The dean of students said it was coming, and it arrived almost immediately.

On a Thursday morning in early May, during a faculty meeting at a private high school outside of Boston, the dean told Elizabeth Wendorf and her fellow teachers that a new smartphone app was rippling its way through other New England schools, wreaking havoc for both students and teachers along the way. The app allowed users to send an anonymous comment to anyone within a 1.5 mile radius, and it was rife with bullying and gossip. The dean predicted that this wave of nastiness would reach the school in the next three days, but it didn’t even take that long. “That day,” Wendorf remembers, “it hit.”

Throughout the day, Wendorf saw students crying in the hallways and others leaving school for the day altogether. The app was littered with anonymous commentary about “which girl has the biggest boobs or which girl has the worst mustache,” remembers Wendorf, who teaches math and economics. “It was like someone took the bathroom wall and put it on everyone’s phones.”

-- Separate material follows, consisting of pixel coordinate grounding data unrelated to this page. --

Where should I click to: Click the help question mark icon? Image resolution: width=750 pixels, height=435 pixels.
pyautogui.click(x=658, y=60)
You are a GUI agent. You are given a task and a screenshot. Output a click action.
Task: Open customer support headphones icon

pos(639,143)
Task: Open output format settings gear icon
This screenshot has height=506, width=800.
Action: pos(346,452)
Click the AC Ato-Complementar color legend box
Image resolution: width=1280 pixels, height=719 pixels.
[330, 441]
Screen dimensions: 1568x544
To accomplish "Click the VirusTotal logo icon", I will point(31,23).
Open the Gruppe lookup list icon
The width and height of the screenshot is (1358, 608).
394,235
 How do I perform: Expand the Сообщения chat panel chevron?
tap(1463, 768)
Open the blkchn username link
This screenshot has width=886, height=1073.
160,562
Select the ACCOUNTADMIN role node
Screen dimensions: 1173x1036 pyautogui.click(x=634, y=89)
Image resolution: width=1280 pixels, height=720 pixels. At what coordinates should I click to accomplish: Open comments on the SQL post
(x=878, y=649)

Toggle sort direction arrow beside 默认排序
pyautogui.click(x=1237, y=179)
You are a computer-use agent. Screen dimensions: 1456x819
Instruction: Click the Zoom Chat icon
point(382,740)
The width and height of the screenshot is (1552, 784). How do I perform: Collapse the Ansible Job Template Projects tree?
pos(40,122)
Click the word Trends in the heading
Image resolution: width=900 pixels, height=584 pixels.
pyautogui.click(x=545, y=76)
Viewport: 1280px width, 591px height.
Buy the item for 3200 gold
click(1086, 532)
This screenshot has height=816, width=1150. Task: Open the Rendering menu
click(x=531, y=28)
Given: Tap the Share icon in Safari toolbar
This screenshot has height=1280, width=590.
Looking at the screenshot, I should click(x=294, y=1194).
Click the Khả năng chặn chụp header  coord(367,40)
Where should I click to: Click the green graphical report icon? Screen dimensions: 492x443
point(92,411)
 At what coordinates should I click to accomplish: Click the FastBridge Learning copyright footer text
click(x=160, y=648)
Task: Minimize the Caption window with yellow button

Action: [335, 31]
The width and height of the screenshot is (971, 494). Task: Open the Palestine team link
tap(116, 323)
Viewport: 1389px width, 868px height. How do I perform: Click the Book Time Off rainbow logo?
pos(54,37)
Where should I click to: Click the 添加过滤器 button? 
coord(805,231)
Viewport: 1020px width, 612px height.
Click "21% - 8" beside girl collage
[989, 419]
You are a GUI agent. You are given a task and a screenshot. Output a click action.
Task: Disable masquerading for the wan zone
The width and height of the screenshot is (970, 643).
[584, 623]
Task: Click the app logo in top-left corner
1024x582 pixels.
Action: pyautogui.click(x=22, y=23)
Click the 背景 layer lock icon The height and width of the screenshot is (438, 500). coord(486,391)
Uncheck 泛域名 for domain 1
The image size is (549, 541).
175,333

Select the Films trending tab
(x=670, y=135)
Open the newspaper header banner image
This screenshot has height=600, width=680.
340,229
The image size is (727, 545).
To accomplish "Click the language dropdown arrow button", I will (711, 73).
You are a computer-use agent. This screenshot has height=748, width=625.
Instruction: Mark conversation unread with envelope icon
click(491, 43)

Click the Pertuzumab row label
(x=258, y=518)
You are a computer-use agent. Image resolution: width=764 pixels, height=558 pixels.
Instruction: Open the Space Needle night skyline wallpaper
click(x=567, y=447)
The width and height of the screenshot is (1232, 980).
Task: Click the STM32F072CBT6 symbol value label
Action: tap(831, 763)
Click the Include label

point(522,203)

The scourge that hit Wendorf’s school was an app called Yik Yak, one of a growing number of so-called anonymity apps that have popped up over the last two years.

The scourge that hit Wendorf’s school was an app called Yik Yak, one of a growing number of so-called anonymity apps that have popped up over the last two years. These apps, which include well-known competitors like Whisper and Secret, bill themselves as a kind of antidote to social networks like Facebook, promising to provide a place where you can be more honest, where you can share your private thoughts online without worrying they’ll come back to haunt you. But there’s a reason sites like Facebook don’t allow anonymity. It can also turn people into vicious creatures, especially when they’re in high school.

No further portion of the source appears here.